Exercise details: In the copy, include exactly the lines from the one with "国内外連携 (20, 2336)" through the end of the data and no others, both ends kept, with every picture left out.

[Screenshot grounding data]

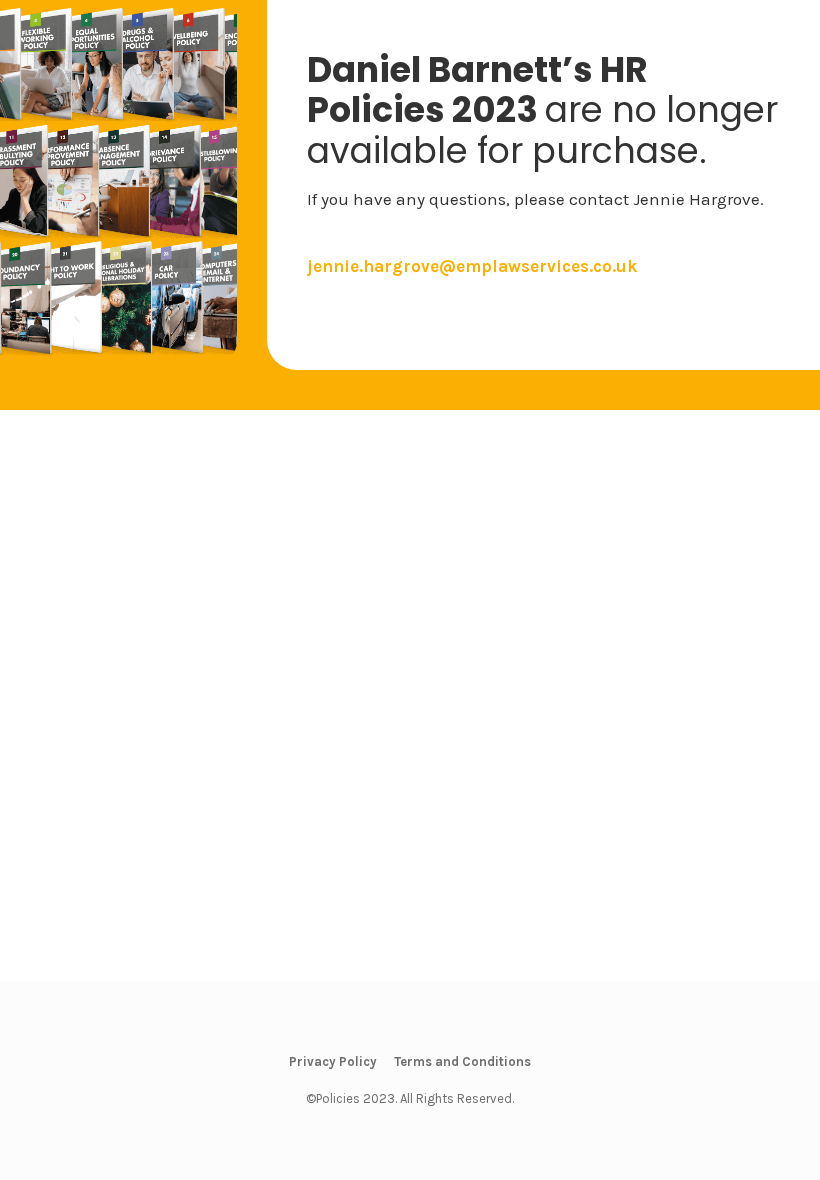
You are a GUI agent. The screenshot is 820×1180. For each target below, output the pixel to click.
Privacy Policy (333, 1061)
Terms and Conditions (462, 1061)
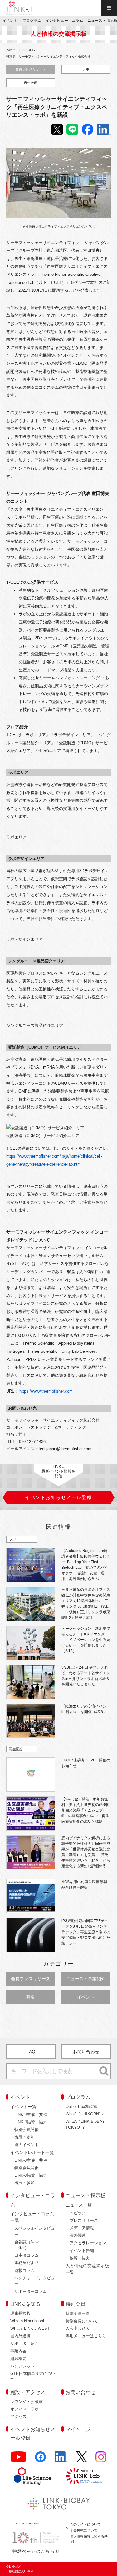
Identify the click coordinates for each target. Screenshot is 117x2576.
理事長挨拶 (20, 2313)
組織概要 (18, 2358)
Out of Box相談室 (81, 2106)
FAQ (31, 2051)
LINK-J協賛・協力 (30, 2122)
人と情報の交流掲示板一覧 (87, 2269)
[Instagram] (101, 2459)
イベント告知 (82, 2250)
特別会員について (82, 2321)
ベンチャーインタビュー (34, 2281)
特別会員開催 (26, 2129)
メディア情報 (82, 2228)
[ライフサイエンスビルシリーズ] (32, 2476)
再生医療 (30, 82)
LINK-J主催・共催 (30, 2114)
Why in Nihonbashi (27, 2321)
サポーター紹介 (24, 2343)
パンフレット (22, 2366)
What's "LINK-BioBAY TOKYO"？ (85, 2124)
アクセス (18, 2416)
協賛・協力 (80, 2258)
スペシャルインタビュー (34, 2231)
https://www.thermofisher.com (46, 1391)
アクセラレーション (88, 2242)
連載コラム (24, 2270)
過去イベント (26, 2144)
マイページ (78, 2429)
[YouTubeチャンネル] (19, 2459)
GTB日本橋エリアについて (32, 2376)
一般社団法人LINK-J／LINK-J (19, 8)
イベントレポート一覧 (32, 2152)
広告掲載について (83, 2530)
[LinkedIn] (61, 2459)
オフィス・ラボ (24, 2409)
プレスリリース (84, 2220)
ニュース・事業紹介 (85, 1978)
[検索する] (104, 2071)
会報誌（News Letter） (27, 2245)
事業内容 (18, 2350)
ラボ (85, 69)
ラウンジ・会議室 (26, 2401)
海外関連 (78, 2235)
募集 (30, 1997)
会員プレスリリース (30, 69)
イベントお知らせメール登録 (32, 2434)
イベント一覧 (23, 2106)
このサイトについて (85, 2524)
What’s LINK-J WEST (30, 2328)
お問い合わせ (86, 2051)
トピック (78, 2213)
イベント (86, 1997)
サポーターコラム (30, 2291)
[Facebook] (40, 2459)
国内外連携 (20, 2336)
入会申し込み (78, 2328)
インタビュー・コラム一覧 (32, 2217)
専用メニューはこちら (86, 2336)
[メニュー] (109, 8)
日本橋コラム (26, 2255)
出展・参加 (24, 2137)
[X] (81, 2459)
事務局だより (26, 2262)
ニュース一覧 (79, 2204)
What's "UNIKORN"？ (85, 2114)
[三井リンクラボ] (84, 2476)
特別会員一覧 (78, 2313)
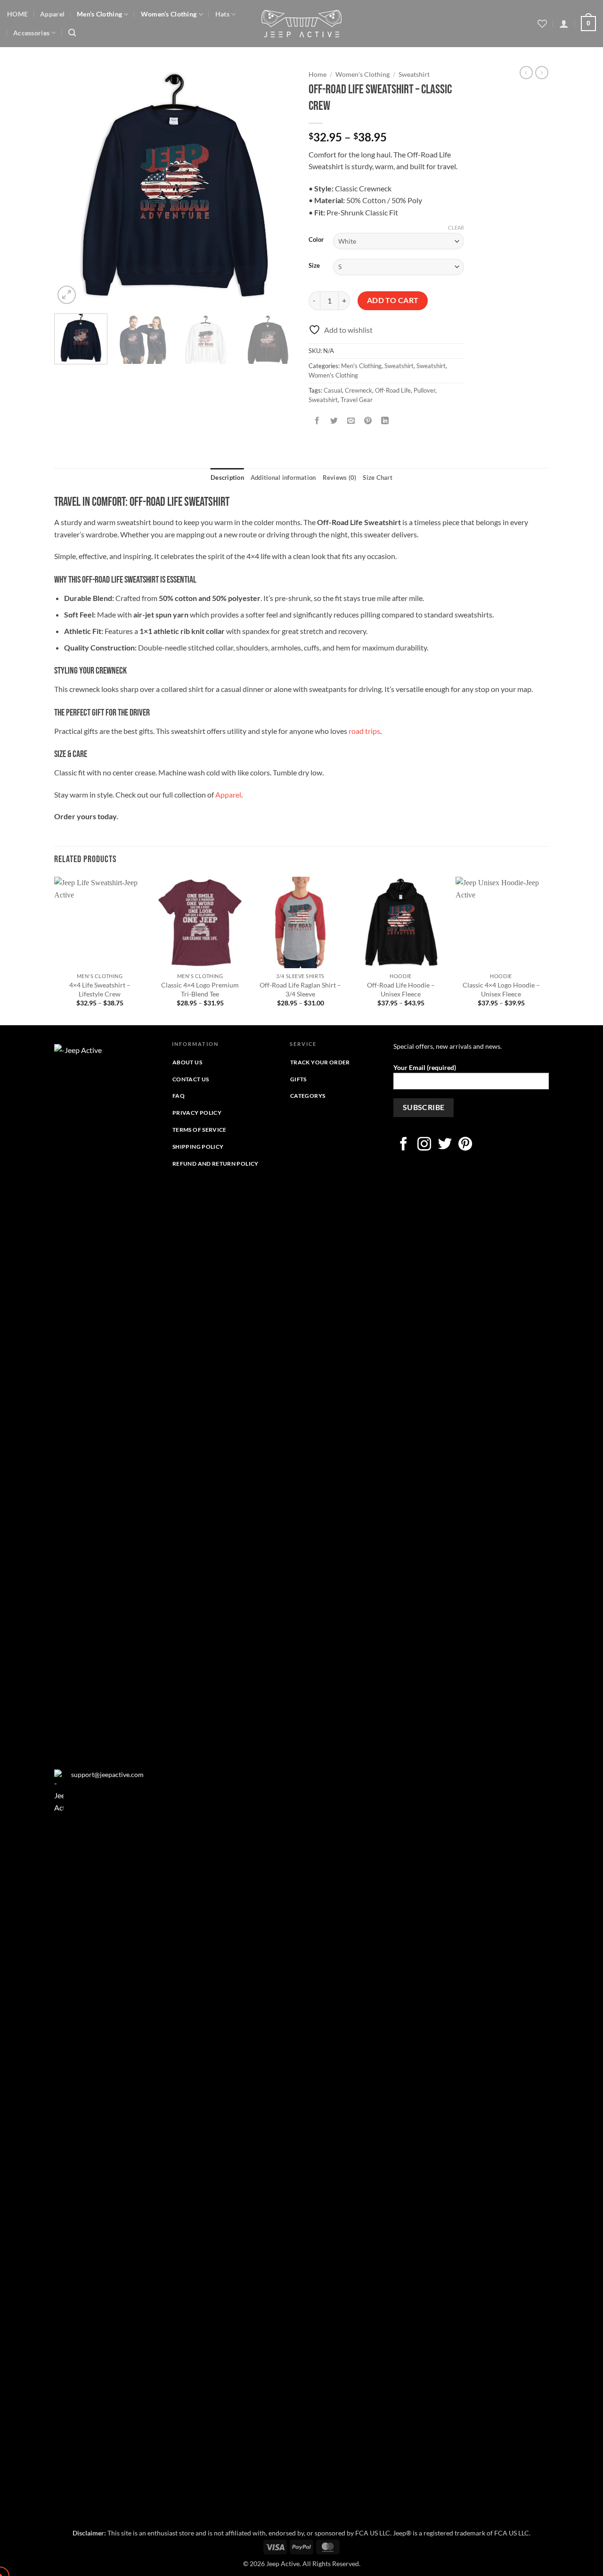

Solution:
国内外連携 (20, 2336)
入会申し込み (78, 2328)
インタビュー・コラム一覧 (32, 2217)
専用メニューはこちら (86, 2336)
[メニュー] (109, 8)
日本橋コラム (26, 2255)
出展・参加 (24, 2137)
[X] (81, 2459)
事務局だより (26, 2262)
ニュース一覧 (79, 2204)
What's "UNIKORN"？ (85, 2114)
[三井リンクラボ] (84, 2476)
特別会員一覧 (78, 2313)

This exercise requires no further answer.